A Abstração é uma Invenção
A arte abstrata representou um grande ponto de inflexão na história cultural europeia e brasileira, mudando os paradigmas do que se praticava na pintura, na escultura, no desenho e até na fotografia. Contudo, a abstração permanece um conceito de difícil definição, constituindo-se no campo da arte em oposição à figuração – ou seja, não é uma ideia afirmativa, mas é compreendida pela ausência de algo. Seria possível, no entanto, considerar que a geometria não é abstrata, é a concreção de uma forma; de outro lado, poderíamos também pensar que desenhar ou pintar um objeto seria, em si, a abstração do real em uma imagem que habita um mundo imaginário, da representação. No final das contas, pouco importa o nome que damos. A verdade é que os trabalhos artísticos – figurativos ou não – existem em uma dimensão outra, na qual as regras de linguagem, as leis da física, as normas sociais e as convenções não precisam ser seguidas: afinal, tudo é possível na superfície de uma tela, no escopo de uma escultura, ou na luz de uma fotografia.

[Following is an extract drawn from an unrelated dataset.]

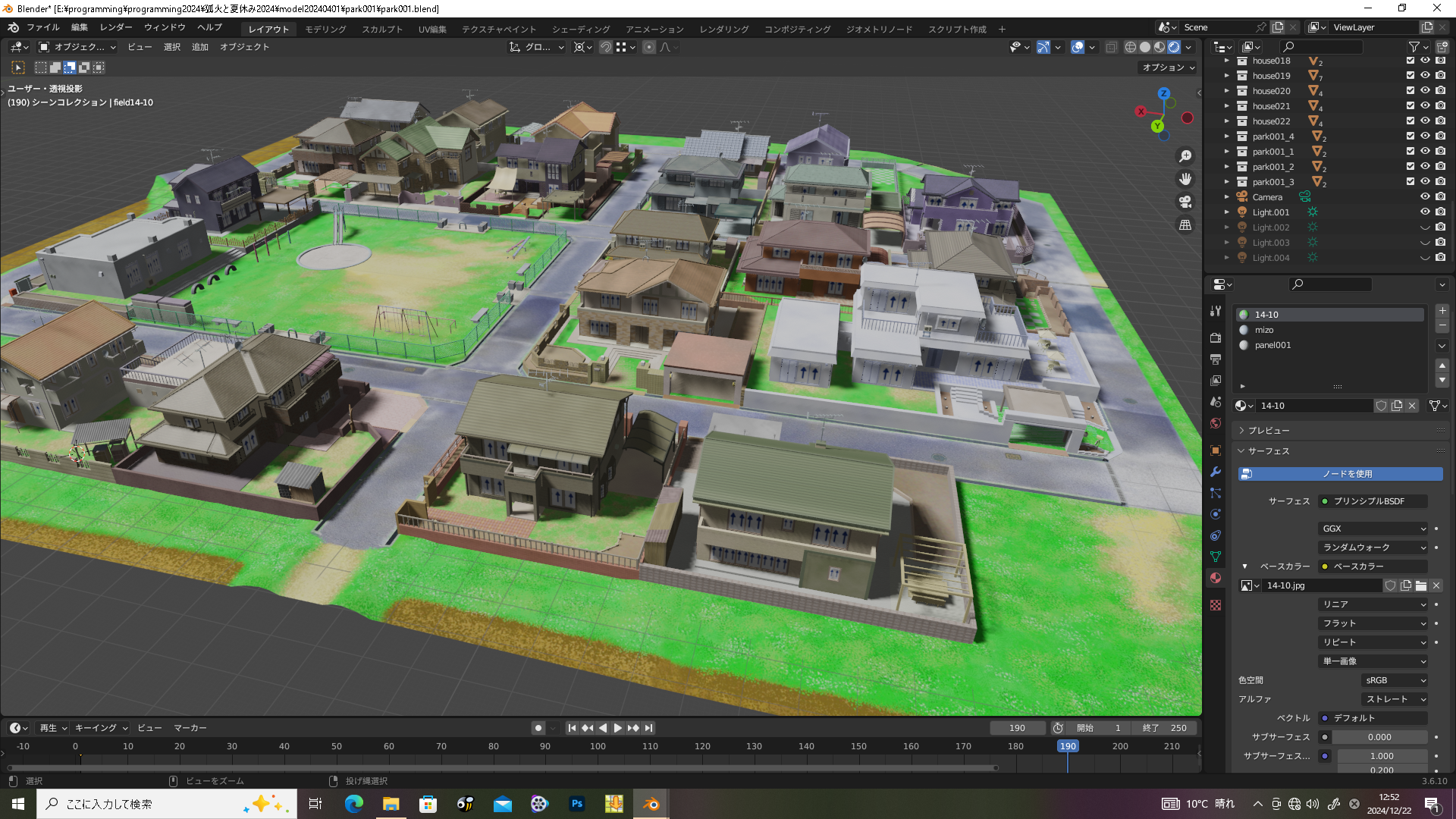The width and height of the screenshot is (1456, 819).
Task: Open the ファイル menu
Action: [42, 27]
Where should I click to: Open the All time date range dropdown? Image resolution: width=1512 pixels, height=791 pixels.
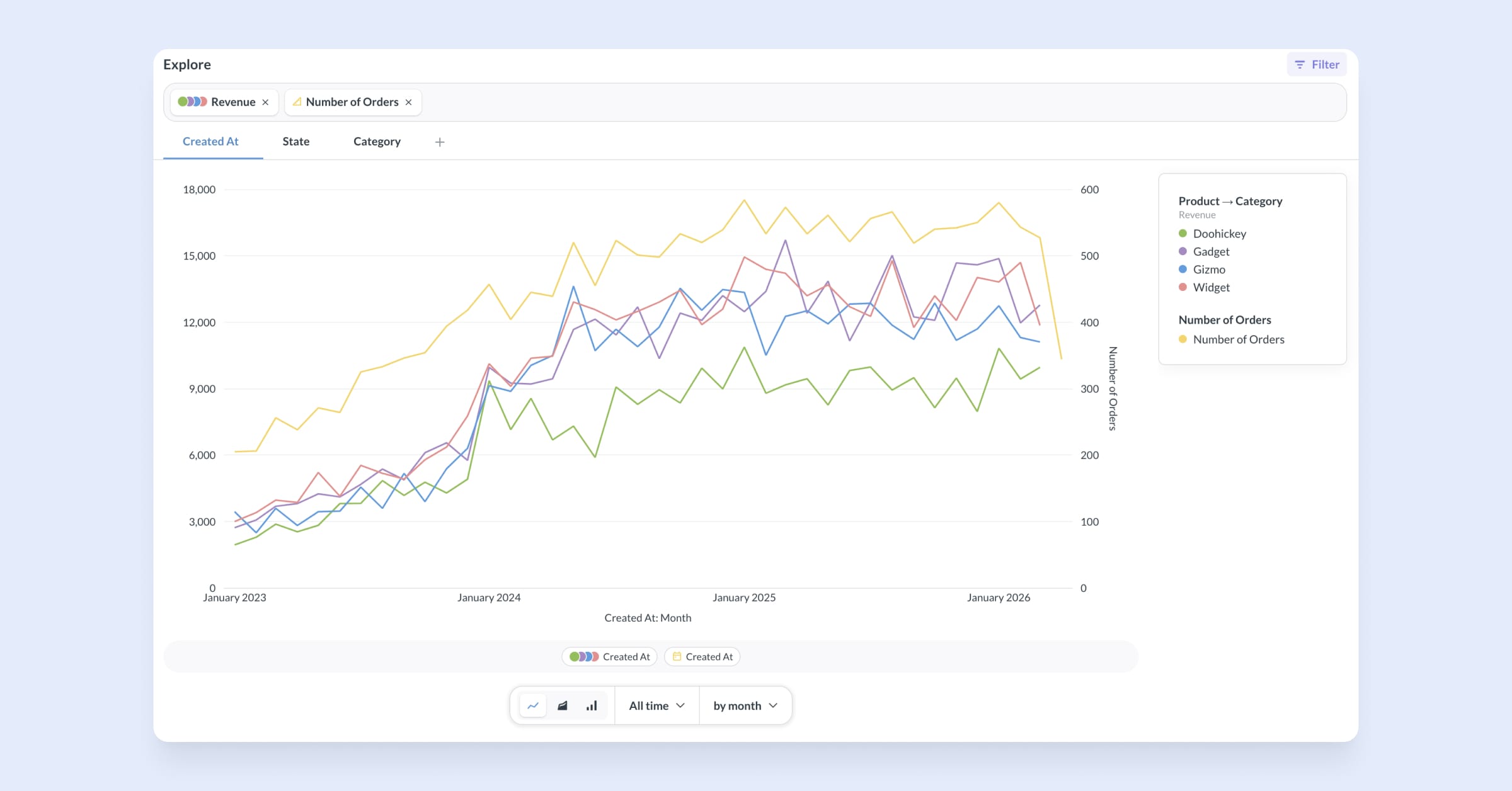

Os artistas reunidos nessa mostra inaugural da Simões de Assis em Balneário Camboriú não lançam mão da linguagem figurativa em seus trabalhos, mas empregam figuras. Ora a geometria marca a composição em grid ou em linhas de proporções e regras ordenadas, como nas obras de Abraham Palatnik, de Elizabeth Jobim, de André Azevedo e de Ascânio MMM. O mesmo se passa nos trabalhos de Mano Penalva e José Bechara, ainda que por meio de materiais inusuais distintos – como as lixas e palhinhas que se transformam em polígonos, ou a lona de caminhão usada que serve de base para a pintura. Ora vemos surgir sugestões de paisagens e horizontes, que se materializam nas peças de Sergio Lucena e de Julia Kater. De um lado, a pintura suave despista o espectador da fatura laboriosa do artista que acumula milhares de finas camadas de tinta; de outro, as imagens fotográficas são distorcidas por Kater. Já Gonçalo Ivo e Frank Ammerlaan lançam mão de noções cósmicas para criar composições estelares, planetárias e universais; enquanto isso, numa outra chave, os relevos geométricos de Juan Parada e Emanoel Araujo trazem a composição regular em volumes para o espaço, jogando também com noções de profundidade, luz e sombra. O conjunto da exposição reforça as infinitas possibilidades que a abstração oferece aos artistas e ao campo visual, com formas que ora apontam para a geometria, ora para linhas orgânicas e composições intuitivas, ou ainda para sugestões de paisagens, horizontes e planetas, revelando como as classificações da história da arte são insuficientes para nomear tudo aquilo que se inventa.